In short, Sammut's claim that Australian towns and cities were marked by a clear and hostile social divide between Chinese and Europeans is a gross exaggeration. Like other members of the academic orthodoxy, he has listened, selectively, to the public-house orators and overlooked more mundane but more common views.

The reliable historical sources do not claim the two races lived together in blissful celebration of cultural diversity. The social accord that did exist was not due to any especial virtue among the white inhabitants, and had nothing to do with any moral advocacy of racial acceptance, let alone a theory of multiculturalism. It was simply a product of the every­day workings of trade, commerce, industry and employment. Cathie May probably summed it up best when she said most Queensland communities accepted the Chinese with “apathetic tolerance.”
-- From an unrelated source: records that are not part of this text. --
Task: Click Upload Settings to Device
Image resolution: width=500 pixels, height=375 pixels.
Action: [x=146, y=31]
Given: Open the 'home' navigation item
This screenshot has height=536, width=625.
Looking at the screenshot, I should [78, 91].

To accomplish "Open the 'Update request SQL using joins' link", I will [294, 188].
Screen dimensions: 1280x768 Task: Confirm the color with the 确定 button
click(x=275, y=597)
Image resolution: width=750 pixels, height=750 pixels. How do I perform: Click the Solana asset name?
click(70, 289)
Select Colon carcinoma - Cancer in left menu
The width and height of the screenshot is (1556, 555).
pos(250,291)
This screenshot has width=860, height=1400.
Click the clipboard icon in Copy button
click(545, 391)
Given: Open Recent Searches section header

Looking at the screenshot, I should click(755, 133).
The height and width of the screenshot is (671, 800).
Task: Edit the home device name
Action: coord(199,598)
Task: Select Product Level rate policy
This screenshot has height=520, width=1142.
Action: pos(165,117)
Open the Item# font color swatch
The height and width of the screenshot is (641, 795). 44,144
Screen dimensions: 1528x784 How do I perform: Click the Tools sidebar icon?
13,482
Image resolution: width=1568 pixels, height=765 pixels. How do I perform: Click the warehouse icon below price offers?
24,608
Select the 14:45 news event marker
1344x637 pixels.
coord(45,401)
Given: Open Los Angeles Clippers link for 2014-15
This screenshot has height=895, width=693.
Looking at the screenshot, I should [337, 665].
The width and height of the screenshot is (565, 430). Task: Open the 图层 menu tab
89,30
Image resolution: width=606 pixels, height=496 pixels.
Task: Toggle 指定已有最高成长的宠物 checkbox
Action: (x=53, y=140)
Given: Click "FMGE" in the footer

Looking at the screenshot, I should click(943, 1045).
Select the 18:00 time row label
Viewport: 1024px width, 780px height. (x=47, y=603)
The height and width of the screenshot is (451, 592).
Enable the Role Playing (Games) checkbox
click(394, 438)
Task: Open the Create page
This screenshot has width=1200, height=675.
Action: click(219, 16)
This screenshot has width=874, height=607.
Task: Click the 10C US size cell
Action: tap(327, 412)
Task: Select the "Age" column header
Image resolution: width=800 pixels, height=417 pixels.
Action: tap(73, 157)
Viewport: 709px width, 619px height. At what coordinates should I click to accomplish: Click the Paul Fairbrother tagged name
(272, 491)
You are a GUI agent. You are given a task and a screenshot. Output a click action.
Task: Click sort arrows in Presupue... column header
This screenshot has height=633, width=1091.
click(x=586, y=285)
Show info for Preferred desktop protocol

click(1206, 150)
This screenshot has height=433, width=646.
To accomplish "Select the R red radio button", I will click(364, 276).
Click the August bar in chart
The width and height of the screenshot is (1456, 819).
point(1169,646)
When Sammut does deign to offer some direct evidence about the fervent appeal that racial prejudice supposedly enjoyed among all social classes, he turns to the first decade of the Commonwealth Parliament. He repeats my own argument that the smallest party in the new parliament, Labor, was the most determined on the issue. Because it held the balance of power, Labor was able to use its position to influence both Protectionists and Free Traders.

However, Sammut loads his case to give the Labor perspective far more influence than it deserves. He quotes party leader Chris Watson's notorious statement — “The question is whether we would desire that our sisters or our brothers should be married into any of these races to which we object.” In a remarkable leap of logic, Sammut extrapolates this view to the whole population. “Nobody in parliament questioned whether Watson's plain statement of communal intolerance was a faithful reflection of community views.” Therefore, since no member disagreed, what Watson said must have been true of everyone!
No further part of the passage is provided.